══ Recorded information

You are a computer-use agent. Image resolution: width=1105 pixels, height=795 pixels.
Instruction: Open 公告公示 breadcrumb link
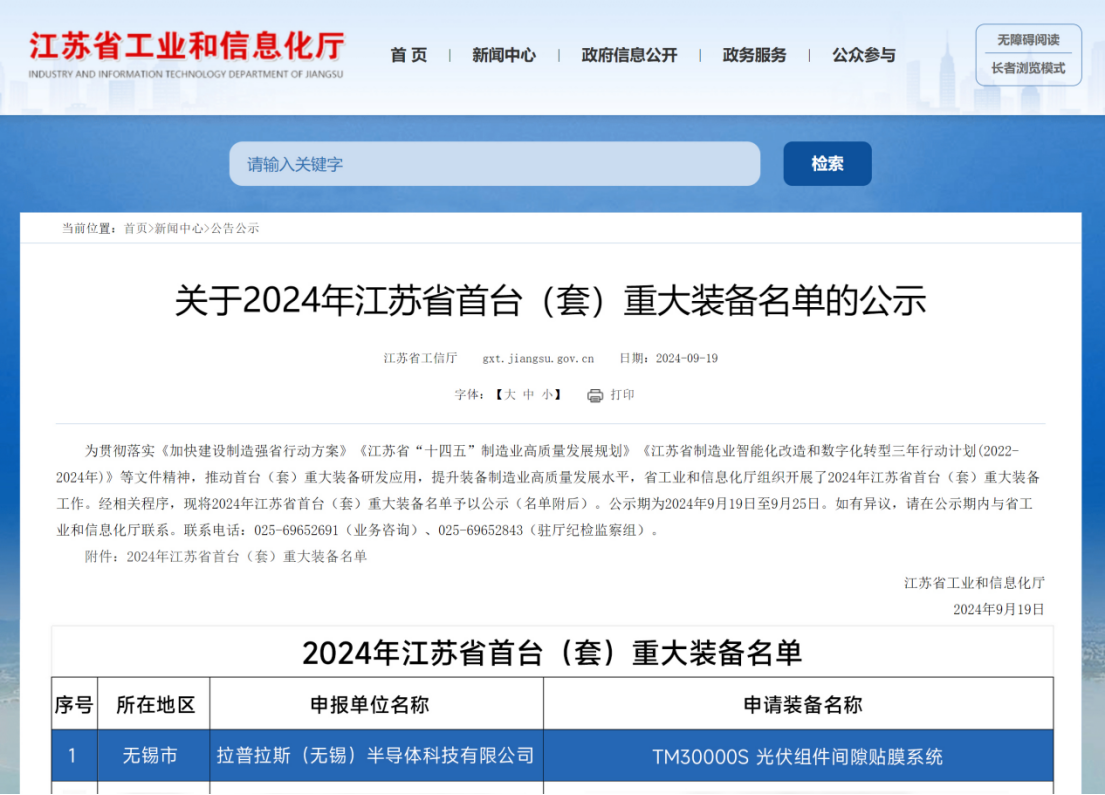click(235, 228)
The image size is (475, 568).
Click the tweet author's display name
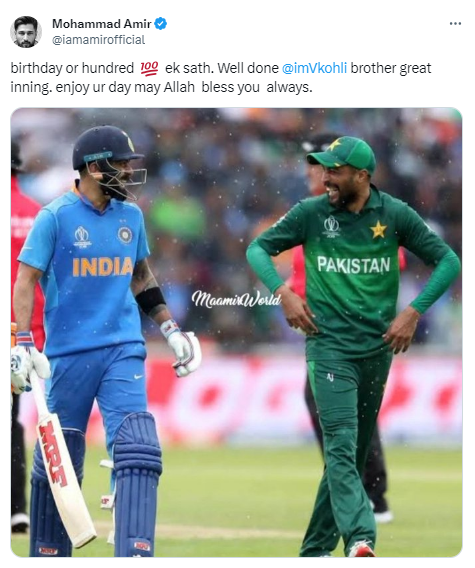click(102, 24)
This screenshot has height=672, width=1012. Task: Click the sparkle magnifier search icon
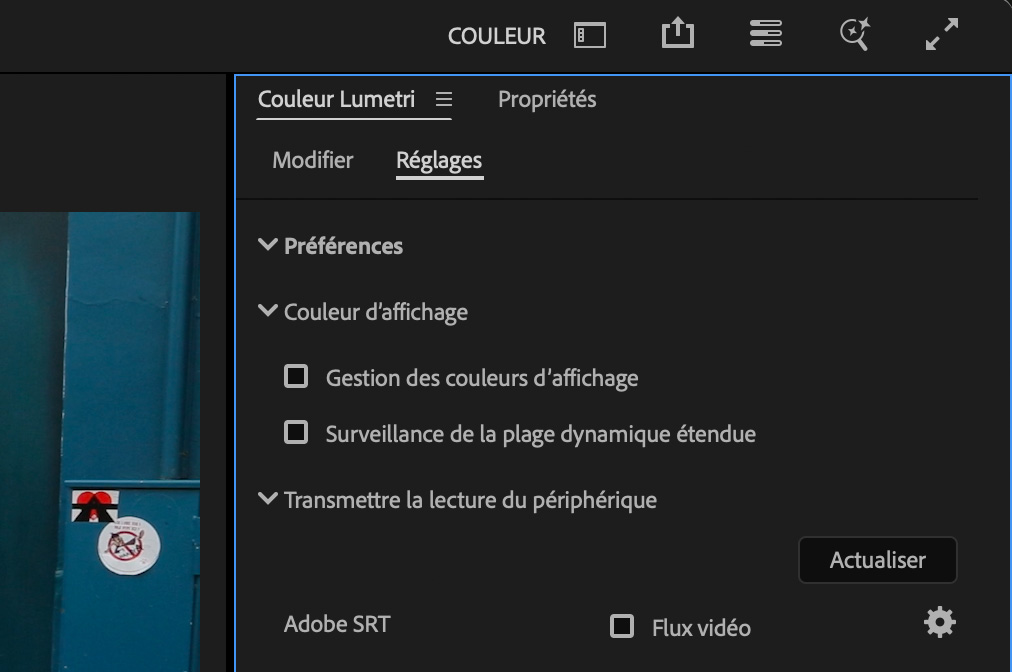[x=854, y=35]
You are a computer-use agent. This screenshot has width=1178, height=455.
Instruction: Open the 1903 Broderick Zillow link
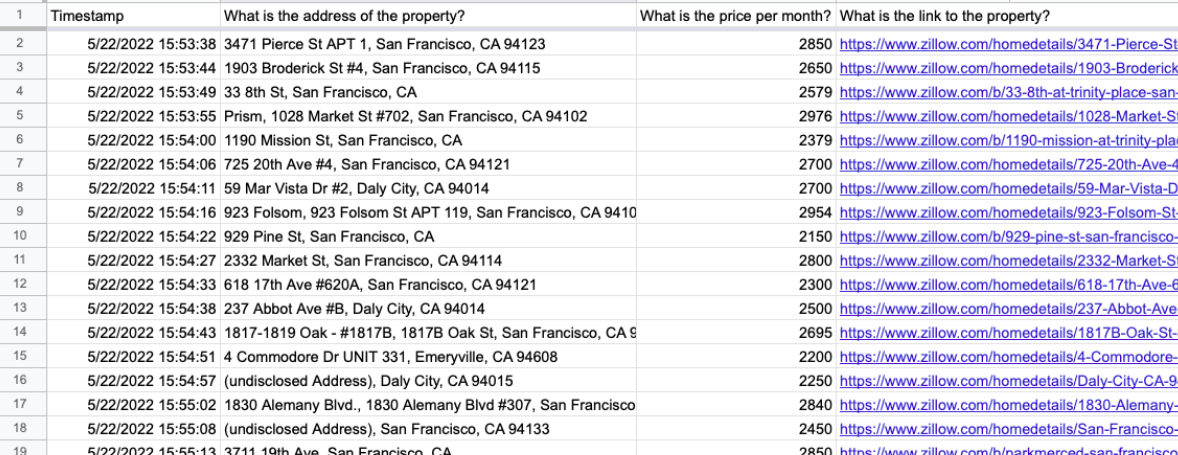point(1008,68)
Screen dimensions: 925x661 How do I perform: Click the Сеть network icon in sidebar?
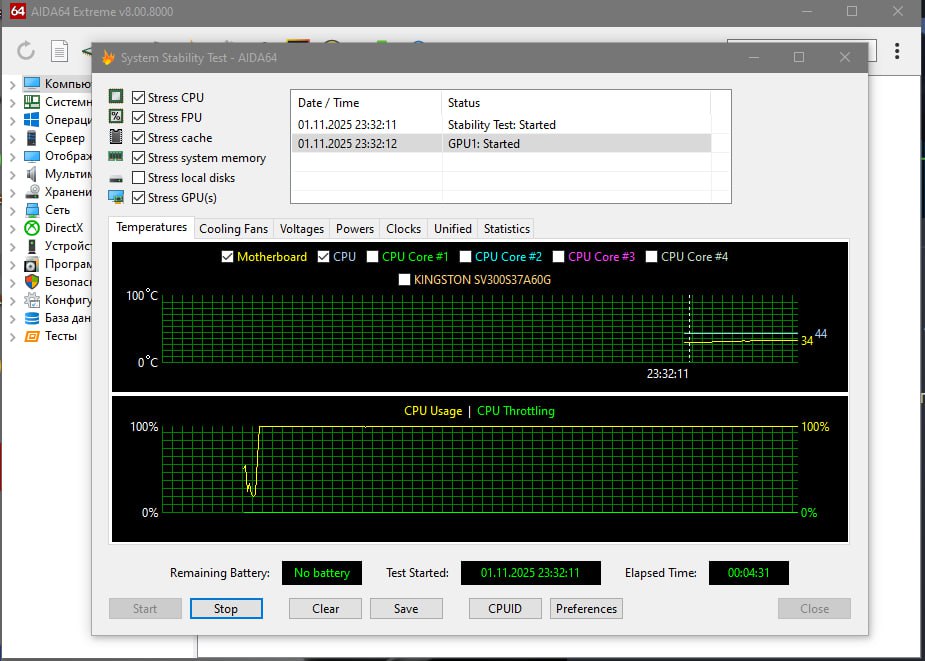[31, 210]
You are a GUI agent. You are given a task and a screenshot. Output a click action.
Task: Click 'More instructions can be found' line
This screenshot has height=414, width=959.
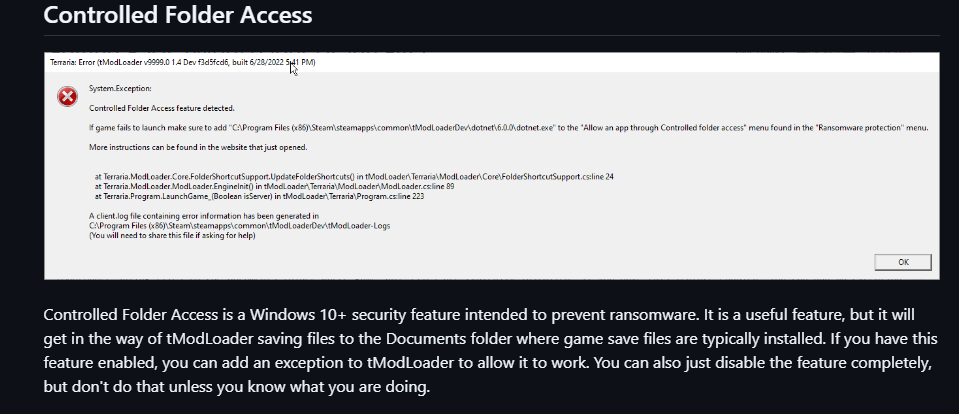pos(202,147)
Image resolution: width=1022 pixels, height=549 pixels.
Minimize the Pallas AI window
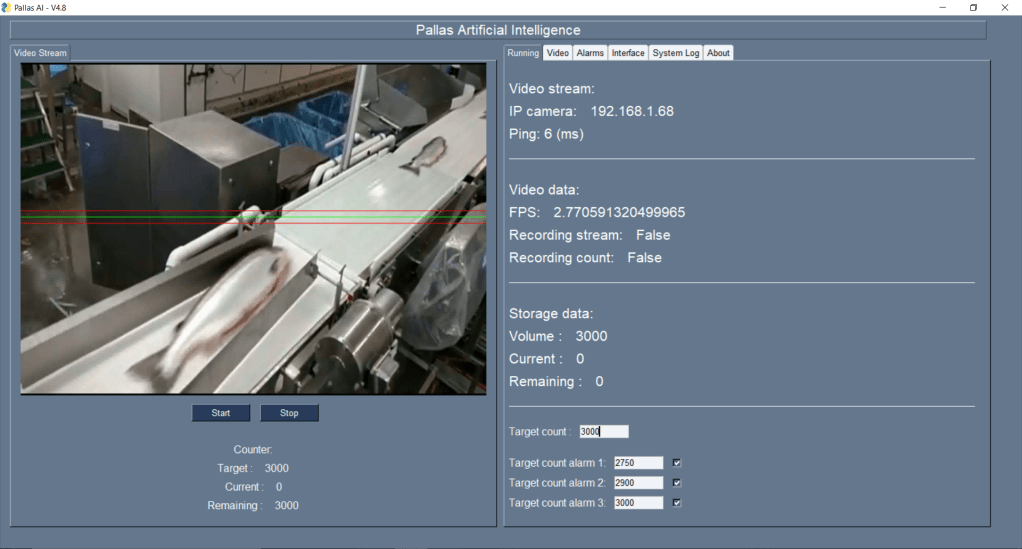[942, 7]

════

An exact reproduction of every record above is required, with no pictures included.

*Solution to this problem*
You are a computer-use agent. Image resolution: width=1105 pixels, height=795 pixels.
Instruction: Open 公告公示 breadcrumb link
click(235, 228)
The image size is (475, 568).
Click the tweet author's display name
click(102, 24)
This screenshot has height=672, width=1012. Task: Click the sparkle magnifier search icon
[x=854, y=35]
You are a computer-use agent. This screenshot has width=1178, height=455.
Instruction: Open the 1903 Broderick Zillow link
point(1008,68)
Screen dimensions: 925x661 How do I perform: Click the Сеть network icon in sidebar?
[31, 210]
You are a GUI agent. You are given a task and a screenshot. Output a click action.
Task: Click 'More instructions can be found' line
This screenshot has height=414, width=959.
pos(202,147)
Image resolution: width=1022 pixels, height=549 pixels.
Minimize the Pallas AI window
[942, 7]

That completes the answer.